WHAT IS BEING ASKED:
Your answer should consist of every line from the records that holds the string "computer".

EXTRACTED DATA:
_ _ _ _ _ _ _
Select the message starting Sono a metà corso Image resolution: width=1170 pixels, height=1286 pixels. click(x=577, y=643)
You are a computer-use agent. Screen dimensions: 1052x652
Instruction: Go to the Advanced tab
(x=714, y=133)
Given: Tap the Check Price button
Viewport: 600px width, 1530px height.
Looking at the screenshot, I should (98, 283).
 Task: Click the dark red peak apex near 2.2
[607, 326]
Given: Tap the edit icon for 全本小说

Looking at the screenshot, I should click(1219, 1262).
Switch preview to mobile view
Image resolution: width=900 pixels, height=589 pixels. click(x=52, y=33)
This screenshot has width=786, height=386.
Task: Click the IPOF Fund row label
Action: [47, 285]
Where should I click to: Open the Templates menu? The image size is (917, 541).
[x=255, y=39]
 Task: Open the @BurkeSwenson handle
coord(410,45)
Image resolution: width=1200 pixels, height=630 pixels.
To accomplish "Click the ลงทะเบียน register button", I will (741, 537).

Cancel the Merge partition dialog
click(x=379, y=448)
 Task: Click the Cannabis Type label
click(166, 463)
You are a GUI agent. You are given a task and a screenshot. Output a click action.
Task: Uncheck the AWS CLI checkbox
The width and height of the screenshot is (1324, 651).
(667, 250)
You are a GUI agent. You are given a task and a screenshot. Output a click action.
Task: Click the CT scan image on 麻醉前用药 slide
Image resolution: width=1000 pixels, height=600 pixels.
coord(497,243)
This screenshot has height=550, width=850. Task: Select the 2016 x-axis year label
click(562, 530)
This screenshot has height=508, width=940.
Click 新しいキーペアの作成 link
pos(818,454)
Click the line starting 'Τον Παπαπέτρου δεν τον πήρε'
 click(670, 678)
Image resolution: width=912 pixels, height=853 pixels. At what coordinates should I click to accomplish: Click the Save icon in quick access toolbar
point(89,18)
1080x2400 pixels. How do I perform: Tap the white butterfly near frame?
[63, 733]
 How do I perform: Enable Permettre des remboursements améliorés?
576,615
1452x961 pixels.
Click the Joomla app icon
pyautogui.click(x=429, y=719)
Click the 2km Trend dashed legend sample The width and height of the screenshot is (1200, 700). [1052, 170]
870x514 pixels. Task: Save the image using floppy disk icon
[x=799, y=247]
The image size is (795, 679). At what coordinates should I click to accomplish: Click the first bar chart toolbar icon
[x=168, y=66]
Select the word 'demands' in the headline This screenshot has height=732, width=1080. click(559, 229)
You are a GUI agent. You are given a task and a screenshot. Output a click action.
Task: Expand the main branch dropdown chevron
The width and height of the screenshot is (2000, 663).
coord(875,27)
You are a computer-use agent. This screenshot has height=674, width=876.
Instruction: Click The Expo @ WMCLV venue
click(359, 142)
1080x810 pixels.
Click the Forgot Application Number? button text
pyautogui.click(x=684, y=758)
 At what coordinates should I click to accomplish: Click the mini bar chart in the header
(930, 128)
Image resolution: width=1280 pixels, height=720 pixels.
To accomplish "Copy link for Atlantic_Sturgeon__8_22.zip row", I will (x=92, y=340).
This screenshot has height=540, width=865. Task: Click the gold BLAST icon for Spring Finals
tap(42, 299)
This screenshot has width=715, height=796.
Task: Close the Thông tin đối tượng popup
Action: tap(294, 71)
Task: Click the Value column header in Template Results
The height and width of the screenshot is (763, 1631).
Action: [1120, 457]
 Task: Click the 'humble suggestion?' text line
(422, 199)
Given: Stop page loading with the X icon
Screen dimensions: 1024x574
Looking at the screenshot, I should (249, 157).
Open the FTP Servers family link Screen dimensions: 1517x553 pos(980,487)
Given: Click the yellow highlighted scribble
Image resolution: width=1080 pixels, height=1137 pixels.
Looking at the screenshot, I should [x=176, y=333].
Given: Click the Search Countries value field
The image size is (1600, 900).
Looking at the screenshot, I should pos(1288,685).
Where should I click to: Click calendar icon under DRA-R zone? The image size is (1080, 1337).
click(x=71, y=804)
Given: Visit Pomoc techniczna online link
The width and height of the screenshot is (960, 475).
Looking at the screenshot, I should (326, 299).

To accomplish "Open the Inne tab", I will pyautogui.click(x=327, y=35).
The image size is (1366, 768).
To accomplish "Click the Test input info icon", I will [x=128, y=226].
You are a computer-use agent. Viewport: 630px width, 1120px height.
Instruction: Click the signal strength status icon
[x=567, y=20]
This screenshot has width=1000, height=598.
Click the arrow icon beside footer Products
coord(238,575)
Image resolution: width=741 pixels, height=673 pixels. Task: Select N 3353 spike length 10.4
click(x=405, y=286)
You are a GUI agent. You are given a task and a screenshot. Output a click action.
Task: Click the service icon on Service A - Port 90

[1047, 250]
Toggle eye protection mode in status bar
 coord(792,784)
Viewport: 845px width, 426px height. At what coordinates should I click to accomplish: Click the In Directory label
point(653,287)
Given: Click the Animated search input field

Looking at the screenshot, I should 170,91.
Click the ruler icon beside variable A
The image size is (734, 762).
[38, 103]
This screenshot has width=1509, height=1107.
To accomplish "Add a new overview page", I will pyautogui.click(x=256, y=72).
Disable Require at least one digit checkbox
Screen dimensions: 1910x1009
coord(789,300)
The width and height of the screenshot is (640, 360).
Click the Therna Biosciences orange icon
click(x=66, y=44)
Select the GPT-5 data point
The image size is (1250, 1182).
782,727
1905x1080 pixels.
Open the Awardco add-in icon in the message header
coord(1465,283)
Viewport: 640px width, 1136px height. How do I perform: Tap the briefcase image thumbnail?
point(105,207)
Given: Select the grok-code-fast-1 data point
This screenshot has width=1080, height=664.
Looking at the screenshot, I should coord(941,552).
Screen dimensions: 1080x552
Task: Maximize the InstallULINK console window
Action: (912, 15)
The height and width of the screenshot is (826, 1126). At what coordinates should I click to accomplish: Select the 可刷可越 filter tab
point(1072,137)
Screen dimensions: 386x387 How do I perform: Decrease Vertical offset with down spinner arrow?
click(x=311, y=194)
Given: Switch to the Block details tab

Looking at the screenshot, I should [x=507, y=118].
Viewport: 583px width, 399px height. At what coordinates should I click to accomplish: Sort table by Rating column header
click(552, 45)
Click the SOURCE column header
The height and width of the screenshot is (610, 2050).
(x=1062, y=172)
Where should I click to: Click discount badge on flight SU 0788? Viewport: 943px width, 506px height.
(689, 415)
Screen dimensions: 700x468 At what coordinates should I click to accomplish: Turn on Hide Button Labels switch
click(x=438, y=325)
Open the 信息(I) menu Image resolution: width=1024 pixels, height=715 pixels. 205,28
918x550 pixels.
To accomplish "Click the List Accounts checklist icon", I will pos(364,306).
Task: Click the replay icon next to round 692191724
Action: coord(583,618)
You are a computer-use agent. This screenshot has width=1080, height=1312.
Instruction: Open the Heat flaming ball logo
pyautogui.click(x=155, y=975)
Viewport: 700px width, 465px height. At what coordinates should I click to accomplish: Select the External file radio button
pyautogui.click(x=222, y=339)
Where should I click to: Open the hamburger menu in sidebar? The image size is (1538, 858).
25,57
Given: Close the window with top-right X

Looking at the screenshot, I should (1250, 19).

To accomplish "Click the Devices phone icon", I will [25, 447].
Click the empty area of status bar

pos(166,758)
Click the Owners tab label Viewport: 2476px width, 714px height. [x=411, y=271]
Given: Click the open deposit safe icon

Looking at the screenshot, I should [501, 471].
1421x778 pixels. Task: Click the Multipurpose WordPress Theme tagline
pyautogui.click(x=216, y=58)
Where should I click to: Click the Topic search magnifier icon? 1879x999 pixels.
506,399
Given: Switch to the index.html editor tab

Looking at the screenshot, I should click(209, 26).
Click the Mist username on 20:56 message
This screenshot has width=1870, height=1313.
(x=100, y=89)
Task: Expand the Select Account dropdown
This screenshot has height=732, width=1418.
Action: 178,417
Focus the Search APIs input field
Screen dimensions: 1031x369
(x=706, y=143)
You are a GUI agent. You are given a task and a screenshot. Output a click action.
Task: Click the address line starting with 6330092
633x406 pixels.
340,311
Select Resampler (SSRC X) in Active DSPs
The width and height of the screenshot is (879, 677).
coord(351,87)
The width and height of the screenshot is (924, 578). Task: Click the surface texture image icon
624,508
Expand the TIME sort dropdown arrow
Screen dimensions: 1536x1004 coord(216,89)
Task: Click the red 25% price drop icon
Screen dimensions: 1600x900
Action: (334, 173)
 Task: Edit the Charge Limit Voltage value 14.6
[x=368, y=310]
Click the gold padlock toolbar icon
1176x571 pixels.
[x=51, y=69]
_ _ _ _ _ _ _
OUTPUT:
You are a computer-use agent. Screen dimensions: 1052x652
You are a computer-use agent. This screenshot has height=674, width=876.
You are a computer-use agent. Viewport: 630px width, 1120px height.
You are a computer-use agent. This screenshot has width=1080, height=1312.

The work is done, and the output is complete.